You get the velocity vector for m1 is $<dsin(theta)*dtheta/dt,0>$and the velocity vector for m2 is $<(d-L)sin(theta)*(dtheta/dt), Lcos(theta)*(dtheta/dt)>$. Notice that the conservation of linear momentum equation is useless, because if you plug in $v1=dsin(theta)*dtheta/dt$ and $v_2_x=(d-L)sin(theta)*(dtheta/dt)$, you get a formula in terms of the masses, the distance d, and L, which is the same as the center of mass formula. So we only have the energy conservation formula left, but that doesn't give us enough information (and you can't get rid of dtheta/dt)...

Can you please show me the steps I'm missing?

I'm pretty sure there is a nicer way to do the problem.
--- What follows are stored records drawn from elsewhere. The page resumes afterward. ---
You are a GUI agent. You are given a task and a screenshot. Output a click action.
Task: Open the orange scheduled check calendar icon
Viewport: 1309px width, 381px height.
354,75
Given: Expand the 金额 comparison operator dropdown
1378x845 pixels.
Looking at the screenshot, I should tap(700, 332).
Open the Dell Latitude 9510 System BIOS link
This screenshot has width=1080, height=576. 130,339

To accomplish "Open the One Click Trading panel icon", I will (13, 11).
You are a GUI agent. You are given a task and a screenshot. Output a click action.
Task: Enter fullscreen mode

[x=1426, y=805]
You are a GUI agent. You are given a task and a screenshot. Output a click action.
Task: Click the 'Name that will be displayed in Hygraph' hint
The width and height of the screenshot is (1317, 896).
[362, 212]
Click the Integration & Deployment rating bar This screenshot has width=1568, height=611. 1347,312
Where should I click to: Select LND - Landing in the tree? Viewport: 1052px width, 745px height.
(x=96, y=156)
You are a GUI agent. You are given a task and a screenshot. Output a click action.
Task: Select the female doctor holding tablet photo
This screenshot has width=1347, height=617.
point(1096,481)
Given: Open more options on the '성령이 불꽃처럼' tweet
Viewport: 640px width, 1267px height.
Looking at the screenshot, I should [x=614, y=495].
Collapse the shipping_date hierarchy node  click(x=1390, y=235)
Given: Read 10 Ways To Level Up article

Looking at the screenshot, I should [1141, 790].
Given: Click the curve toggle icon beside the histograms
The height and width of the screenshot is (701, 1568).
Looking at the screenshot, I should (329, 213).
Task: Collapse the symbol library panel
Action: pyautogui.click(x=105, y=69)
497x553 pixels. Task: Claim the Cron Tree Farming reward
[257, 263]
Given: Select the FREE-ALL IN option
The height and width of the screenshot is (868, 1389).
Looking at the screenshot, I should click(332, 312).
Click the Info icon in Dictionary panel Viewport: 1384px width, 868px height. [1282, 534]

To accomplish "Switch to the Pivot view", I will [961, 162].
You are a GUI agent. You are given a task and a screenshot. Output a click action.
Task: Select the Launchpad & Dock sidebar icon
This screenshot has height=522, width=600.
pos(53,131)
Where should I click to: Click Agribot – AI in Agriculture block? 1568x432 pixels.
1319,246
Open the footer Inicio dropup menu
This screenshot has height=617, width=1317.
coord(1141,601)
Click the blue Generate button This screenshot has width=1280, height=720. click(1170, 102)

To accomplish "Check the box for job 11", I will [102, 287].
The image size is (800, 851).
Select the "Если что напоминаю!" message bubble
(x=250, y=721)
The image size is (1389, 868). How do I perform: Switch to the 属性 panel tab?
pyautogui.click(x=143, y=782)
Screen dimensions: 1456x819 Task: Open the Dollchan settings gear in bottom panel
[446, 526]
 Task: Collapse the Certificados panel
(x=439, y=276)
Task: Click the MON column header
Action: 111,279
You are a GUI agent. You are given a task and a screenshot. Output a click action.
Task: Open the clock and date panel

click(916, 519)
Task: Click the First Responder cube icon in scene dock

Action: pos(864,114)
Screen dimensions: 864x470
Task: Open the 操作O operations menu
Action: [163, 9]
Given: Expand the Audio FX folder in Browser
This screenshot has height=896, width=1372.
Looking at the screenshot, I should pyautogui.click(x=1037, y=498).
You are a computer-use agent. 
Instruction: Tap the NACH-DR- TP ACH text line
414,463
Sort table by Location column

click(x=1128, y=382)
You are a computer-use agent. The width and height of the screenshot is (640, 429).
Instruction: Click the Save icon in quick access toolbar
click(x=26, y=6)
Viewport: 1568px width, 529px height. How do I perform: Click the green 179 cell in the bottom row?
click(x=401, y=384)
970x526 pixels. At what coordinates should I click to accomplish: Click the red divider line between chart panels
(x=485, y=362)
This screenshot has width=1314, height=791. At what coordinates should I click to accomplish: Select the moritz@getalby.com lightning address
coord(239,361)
Did you get the final result to be sqrt{2gl}?
If working with mass centre, yes, you do not need to look at linear momentum. You should end up with an equation relating $\dot{\theta}$ to $\theta$. Then you plug in $\theta=\pi/2$ and get the angular velocity when the upper mass hits the ground. I can't comment further without seeing your working.
I ended up with $m_2L\dot {\theta}^2=2g(m_1+m_2)$.

#### ClassicalMechanist

I am trying to proceed using your hints, but I must say I am quite confused by what you are saying.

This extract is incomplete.